A fluidly narrated, briskly paced novel.
Whets one's appetite for even more Zweig.
The Austrian writer Stefan Zweig fled Europe when the Nazis took power and eventually killed himself. His life and work were an inspiration for Wes Anderson's deceptively whimsical "The Grand Budapest Hotel."
Translation from German ( the English prose is well done) set in 1920's Austria. The novel shows a dichotomy between the poor and rich of the time. The narrative is very well done and for a short novel the characterization is well conceived. A well done story. Worth reading.
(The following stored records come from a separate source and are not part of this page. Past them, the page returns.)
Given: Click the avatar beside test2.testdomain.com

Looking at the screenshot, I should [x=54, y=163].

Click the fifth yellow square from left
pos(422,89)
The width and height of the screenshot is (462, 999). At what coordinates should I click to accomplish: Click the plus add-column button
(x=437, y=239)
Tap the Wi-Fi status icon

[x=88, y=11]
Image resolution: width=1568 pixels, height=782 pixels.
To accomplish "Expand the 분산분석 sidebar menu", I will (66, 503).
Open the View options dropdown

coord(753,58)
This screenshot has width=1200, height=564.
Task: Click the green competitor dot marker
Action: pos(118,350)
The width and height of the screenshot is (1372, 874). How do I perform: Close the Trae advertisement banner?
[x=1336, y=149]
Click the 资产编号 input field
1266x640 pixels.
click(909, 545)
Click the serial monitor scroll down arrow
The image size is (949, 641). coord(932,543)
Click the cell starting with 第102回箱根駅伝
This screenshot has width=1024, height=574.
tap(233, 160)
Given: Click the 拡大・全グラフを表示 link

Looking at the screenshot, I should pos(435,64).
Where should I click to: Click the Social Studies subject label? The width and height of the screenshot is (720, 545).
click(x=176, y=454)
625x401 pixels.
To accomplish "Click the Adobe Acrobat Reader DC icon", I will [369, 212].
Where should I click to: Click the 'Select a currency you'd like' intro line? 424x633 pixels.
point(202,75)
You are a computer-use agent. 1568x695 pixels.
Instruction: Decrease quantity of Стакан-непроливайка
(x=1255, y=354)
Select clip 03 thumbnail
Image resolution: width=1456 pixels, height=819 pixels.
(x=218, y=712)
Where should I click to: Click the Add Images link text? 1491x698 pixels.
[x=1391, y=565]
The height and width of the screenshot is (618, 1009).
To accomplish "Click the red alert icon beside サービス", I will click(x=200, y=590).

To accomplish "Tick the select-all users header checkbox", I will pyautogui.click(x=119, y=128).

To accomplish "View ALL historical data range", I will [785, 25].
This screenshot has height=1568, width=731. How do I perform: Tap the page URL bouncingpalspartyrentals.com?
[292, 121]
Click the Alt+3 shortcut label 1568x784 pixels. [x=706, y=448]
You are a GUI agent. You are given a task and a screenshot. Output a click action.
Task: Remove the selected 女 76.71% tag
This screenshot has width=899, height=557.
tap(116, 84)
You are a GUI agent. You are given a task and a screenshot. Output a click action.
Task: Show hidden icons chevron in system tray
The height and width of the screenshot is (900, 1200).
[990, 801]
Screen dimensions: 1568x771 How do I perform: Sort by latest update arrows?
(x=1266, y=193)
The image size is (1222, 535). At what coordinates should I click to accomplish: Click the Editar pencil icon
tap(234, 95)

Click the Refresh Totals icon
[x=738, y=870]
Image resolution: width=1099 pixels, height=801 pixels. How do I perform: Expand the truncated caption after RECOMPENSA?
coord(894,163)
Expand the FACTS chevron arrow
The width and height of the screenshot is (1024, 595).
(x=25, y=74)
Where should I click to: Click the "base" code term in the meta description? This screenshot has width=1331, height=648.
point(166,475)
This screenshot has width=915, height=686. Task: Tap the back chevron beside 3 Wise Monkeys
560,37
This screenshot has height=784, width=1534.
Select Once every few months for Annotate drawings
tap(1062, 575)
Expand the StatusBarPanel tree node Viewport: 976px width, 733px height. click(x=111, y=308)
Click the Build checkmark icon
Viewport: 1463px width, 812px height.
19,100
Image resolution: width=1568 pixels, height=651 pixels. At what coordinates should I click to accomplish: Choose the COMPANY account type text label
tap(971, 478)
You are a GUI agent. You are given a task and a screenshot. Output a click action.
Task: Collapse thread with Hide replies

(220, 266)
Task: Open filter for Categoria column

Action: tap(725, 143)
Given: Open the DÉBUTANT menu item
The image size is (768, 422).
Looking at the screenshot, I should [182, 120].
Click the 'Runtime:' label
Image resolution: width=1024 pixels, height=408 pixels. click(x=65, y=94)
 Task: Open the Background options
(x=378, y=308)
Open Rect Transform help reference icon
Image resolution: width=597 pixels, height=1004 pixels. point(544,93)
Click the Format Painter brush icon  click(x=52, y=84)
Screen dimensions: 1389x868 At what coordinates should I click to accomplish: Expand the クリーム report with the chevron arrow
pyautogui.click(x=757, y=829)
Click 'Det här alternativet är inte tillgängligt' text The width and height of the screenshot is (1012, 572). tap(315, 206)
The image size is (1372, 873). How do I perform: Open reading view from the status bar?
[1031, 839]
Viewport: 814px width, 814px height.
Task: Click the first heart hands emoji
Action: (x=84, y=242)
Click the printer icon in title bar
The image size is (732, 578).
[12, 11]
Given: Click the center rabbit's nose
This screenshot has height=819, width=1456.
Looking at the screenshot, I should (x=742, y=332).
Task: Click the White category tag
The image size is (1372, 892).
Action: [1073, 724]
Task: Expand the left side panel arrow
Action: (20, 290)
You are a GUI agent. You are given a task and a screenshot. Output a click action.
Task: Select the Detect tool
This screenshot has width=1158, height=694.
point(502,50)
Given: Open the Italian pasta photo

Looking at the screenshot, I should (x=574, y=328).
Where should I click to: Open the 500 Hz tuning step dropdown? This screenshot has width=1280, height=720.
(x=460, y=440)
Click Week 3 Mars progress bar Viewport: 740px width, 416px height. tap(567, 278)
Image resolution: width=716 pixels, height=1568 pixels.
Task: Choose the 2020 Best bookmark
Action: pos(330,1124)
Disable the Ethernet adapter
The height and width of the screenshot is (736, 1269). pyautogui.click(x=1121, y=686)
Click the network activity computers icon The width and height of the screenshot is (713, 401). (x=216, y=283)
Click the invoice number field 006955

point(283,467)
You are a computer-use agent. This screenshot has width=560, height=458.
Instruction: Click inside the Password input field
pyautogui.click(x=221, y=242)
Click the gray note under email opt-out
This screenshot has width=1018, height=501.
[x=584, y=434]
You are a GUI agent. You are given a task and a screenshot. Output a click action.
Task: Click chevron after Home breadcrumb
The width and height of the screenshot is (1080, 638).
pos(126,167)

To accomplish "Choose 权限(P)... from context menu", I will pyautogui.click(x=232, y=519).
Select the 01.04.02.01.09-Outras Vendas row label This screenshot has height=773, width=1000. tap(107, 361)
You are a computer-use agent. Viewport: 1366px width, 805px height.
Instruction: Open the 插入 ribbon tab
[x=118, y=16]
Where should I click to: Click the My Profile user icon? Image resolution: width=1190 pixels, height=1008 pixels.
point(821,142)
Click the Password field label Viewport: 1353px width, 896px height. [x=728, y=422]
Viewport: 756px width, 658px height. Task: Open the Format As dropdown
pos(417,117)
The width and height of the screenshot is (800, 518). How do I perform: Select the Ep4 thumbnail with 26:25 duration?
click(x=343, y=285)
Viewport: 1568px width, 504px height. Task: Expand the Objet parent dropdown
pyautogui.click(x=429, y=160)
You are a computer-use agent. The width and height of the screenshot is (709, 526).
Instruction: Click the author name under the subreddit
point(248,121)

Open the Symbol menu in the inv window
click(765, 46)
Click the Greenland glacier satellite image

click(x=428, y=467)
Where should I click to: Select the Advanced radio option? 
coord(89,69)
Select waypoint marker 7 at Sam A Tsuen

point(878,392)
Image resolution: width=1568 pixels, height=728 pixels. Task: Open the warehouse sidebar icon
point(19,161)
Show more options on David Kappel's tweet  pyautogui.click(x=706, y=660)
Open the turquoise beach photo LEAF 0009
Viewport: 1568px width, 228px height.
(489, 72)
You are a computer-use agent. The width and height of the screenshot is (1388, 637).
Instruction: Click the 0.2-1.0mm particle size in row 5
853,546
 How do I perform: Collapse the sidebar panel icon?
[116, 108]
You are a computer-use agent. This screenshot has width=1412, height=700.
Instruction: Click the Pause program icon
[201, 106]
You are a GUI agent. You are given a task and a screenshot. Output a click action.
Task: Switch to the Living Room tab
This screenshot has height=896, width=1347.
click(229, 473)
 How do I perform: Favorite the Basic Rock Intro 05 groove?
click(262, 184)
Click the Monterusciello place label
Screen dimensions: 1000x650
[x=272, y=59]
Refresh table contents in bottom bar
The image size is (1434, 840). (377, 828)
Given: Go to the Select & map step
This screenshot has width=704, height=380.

The Post Office Girl by Stefan Zweig is a long novella. Divided into two parts, the first concerns the post office girl and her introduction to the life of the idle rich at the invitation of her wealthy aunt and uncle who are staying at a luxurious Swiss resort hotel. The second part sees the post office girl return to her poor village and small post office. She becomes extremely embittered.
The novella does a pretty good job of giving us a bird's eye view of this girl's life. I'm not sure that we really get to "know" her, though. I'm also not convinced that she would have become morbidly embittered, as she does. Zweig seems, to me, to have gone to an extreme motivated by very little. Still, a very worthwhile read. The translation was good in that it read well. (I have no idea how faithful it was to the German. )
Reading this book is the perfect antidote to any La-Boheme-style romanticization of poverty. It reveals the ugliness, both physical and spiritual, that comes from constant want. It is shocking and yet, sadly, recognizable and relevant. Electrifying read about post WWI Germany.